One fantastic thing is that the amount of dust that drops daily is almost the same amount of nutrients that the rain forest loses daily when the rain leaches it from the soil.
The rain forest supplies a large amount of Oxygen, and viola’ there you have it, dust to O2.
There is also an advantage of the dust falling into the ocean. There it feeds the plankton that also supplies us with Oxygen.
Microscopic images of diatoms.
Light microscopes allow images
from outside the diatom.
Electron microscopes image the inside.
Sometimes a dust cloud thwarts hurricanes prone to begin on the shores of Africa and travel across the ocean hitting the Caribbean islands and Florida. The tiny particles work like bullets in the hurricanes, breaking them up. Unfortunately, not all hurricanes are neutralized. However, many are.

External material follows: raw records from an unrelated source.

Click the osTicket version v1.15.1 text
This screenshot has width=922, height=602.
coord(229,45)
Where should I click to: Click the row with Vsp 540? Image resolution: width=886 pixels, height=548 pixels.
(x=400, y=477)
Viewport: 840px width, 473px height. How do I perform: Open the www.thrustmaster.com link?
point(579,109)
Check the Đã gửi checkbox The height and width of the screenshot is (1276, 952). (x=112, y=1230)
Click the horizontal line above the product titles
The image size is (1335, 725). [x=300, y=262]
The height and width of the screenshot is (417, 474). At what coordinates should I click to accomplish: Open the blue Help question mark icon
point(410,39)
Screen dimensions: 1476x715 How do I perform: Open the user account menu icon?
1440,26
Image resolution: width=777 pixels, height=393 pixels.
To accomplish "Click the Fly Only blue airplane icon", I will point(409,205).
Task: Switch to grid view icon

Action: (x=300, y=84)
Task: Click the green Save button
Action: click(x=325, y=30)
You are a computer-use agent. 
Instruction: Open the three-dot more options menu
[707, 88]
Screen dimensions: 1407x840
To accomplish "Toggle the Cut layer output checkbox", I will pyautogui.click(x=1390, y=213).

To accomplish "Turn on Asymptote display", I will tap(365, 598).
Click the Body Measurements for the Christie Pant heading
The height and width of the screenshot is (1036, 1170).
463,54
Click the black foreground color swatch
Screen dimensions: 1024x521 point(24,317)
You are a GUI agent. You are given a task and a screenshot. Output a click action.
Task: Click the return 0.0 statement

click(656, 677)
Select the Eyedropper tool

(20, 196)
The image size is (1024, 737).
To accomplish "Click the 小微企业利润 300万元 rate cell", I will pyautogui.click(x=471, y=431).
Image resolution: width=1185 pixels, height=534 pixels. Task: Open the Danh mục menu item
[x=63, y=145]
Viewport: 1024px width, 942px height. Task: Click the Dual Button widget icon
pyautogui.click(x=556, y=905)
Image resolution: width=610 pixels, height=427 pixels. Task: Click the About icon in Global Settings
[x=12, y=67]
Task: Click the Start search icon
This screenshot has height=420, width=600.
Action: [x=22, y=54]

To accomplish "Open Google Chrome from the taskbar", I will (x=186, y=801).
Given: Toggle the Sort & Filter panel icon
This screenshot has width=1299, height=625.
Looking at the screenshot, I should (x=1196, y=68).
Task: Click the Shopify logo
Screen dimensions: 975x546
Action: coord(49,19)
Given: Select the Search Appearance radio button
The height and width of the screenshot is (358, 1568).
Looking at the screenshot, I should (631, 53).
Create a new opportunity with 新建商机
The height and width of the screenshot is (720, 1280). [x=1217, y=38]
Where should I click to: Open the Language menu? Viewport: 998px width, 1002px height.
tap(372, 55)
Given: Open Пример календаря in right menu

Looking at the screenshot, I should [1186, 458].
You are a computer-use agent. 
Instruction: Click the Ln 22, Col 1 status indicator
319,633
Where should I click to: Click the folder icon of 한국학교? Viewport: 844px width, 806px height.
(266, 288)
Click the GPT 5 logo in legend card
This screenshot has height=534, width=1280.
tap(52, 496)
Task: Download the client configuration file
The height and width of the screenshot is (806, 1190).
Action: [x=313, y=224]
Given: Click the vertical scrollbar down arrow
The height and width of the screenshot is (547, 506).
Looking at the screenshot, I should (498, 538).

(Deadly Red tides are another matter. They are caused by toxic algae and are created by adverse ocean conditions. I’m not talking about those.)
I am totally in awe of how the Earth tends to balance itself.
I’m asking myself, does this information contribute to my blog, and to people’s lives?
I guess it goes back to my manifesto: Find something to wonder about. Find others to wonder with you.
I’m wondering, however, if there is a message here with the diatoms and dust, and the Earth--how it takes care of itself. And I want to emphasize that we don’t want to foul up this gentle ecosystem. Diatomaceous algae are found in most waterways. Throw chemicals into the water, and goodbye algae and most living creatures.
Diatoms have found their way into medical research as possible cancer killers. You know that traditional Chemotherapy wreaks havoc with cancer cells. The trouble is, Chemotherapy also harms healthy cells. Scientists believe that, somehow, the little glasshouses can be used in Chemotherapy treatment targeting only unhealthy cells. (Don’t ask me how.)
There is also use for silica in Solar panels.
If the dust from the Sahara can fertilize the rain forests, consider how Earth’s cycle can include us in its flow.
That’s my lesson from the dust. There is a flow of goodness spreading throughout the Earth. If, somehow, we jumped on board and were a part of it all, think how much better everything would work.
I’m thinking of one of my favorite stories from Richard Bach’s book Illusions. I’ve repeated it often, but here it is again: One day a little river creature who had spent his life clinging to the rocks looks up and says. “The current knows where it is going. If I turn loose, I fill float with the current, for surely it knows where it is going.” Quotes mine, I’m paraphrasing.
The others clinging beside him say, “No, hold on, that current you so worship will dash you on the rocks.”
But the little creature believed, and did turn loose, and was at first dashed on the rocks, but pretty soon, he was lifted up and carried on the current.
And the ones downstream seeing him float past, said, “See, he flies. It’s a miracle.”